● **Records shown**:
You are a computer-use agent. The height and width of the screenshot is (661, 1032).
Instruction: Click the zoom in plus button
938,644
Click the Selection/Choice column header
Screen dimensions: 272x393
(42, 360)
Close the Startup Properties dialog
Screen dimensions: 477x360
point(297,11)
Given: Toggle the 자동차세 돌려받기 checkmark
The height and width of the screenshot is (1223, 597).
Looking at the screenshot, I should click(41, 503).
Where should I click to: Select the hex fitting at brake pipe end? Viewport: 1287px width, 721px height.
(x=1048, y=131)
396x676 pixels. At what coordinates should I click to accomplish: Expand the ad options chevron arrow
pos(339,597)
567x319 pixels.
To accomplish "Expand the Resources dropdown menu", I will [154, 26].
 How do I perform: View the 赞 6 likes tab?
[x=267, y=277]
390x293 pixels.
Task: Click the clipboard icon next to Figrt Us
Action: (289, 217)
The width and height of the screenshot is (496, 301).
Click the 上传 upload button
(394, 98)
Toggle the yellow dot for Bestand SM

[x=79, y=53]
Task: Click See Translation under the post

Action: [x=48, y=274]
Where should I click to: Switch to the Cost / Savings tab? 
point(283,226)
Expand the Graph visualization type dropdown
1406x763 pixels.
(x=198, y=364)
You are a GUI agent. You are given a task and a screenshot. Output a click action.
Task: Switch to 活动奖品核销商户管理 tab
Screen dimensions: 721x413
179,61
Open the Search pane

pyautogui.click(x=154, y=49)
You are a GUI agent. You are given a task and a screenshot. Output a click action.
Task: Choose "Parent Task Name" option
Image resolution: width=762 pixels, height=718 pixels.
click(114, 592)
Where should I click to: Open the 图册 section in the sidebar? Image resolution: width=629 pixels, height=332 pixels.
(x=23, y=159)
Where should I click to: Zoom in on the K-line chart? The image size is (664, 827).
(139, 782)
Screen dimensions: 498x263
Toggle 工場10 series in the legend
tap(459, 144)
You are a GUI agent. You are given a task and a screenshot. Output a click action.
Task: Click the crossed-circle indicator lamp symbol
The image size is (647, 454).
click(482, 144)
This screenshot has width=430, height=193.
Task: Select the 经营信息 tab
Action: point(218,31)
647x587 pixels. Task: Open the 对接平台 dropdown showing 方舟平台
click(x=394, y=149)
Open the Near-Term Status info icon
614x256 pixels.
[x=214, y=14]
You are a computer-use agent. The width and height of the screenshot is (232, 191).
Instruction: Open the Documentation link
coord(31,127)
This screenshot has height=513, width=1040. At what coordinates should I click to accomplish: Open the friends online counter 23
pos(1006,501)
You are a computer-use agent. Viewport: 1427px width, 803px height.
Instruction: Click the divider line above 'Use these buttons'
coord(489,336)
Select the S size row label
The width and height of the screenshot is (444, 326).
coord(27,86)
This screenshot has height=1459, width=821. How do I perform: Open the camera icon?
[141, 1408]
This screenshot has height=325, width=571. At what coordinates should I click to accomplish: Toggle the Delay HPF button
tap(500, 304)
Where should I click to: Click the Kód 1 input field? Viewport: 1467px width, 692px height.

● **Exercise objective**: Please copy, exactly as written, every line in the listing above from the line with "Task: Click See Translation under the post" up to and including the line with "You are a computer-use agent. Viewport: 1427px".

● **Response**:
Task: Click See Translation under the post

Action: [x=48, y=274]
Where should I click to: Switch to the Cost / Savings tab? 
point(283,226)
Expand the Graph visualization type dropdown
1406x763 pixels.
(x=198, y=364)
You are a GUI agent. You are given a task and a screenshot. Output a click action.
Task: Switch to 活动奖品核销商户管理 tab
Screen dimensions: 721x413
179,61
Open the Search pane

pyautogui.click(x=154, y=49)
You are a GUI agent. You are given a task and a screenshot. Output a click action.
Task: Choose "Parent Task Name" option
Image resolution: width=762 pixels, height=718 pixels.
click(114, 592)
Where should I click to: Open the 图册 section in the sidebar? Image resolution: width=629 pixels, height=332 pixels.
(x=23, y=159)
Where should I click to: Zoom in on the K-line chart? The image size is (664, 827).
(139, 782)
Screen dimensions: 498x263
Toggle 工場10 series in the legend
tap(459, 144)
You are a GUI agent. You are given a task and a screenshot. Output a click action.
Task: Click the crossed-circle indicator lamp symbol
The image size is (647, 454).
click(482, 144)
This screenshot has width=430, height=193.
Task: Select the 经营信息 tab
Action: point(218,31)
647x587 pixels. Task: Open the 对接平台 dropdown showing 方舟平台
click(x=394, y=149)
Open the Near-Term Status info icon
614x256 pixels.
[x=214, y=14]
You are a computer-use agent. The width and height of the screenshot is (232, 191).
Instruction: Open the Documentation link
coord(31,127)
This screenshot has height=513, width=1040. At what coordinates should I click to accomplish: Open the friends online counter 23
pos(1006,501)
You are a computer-use agent. Viewport: 1427px width, 803px height.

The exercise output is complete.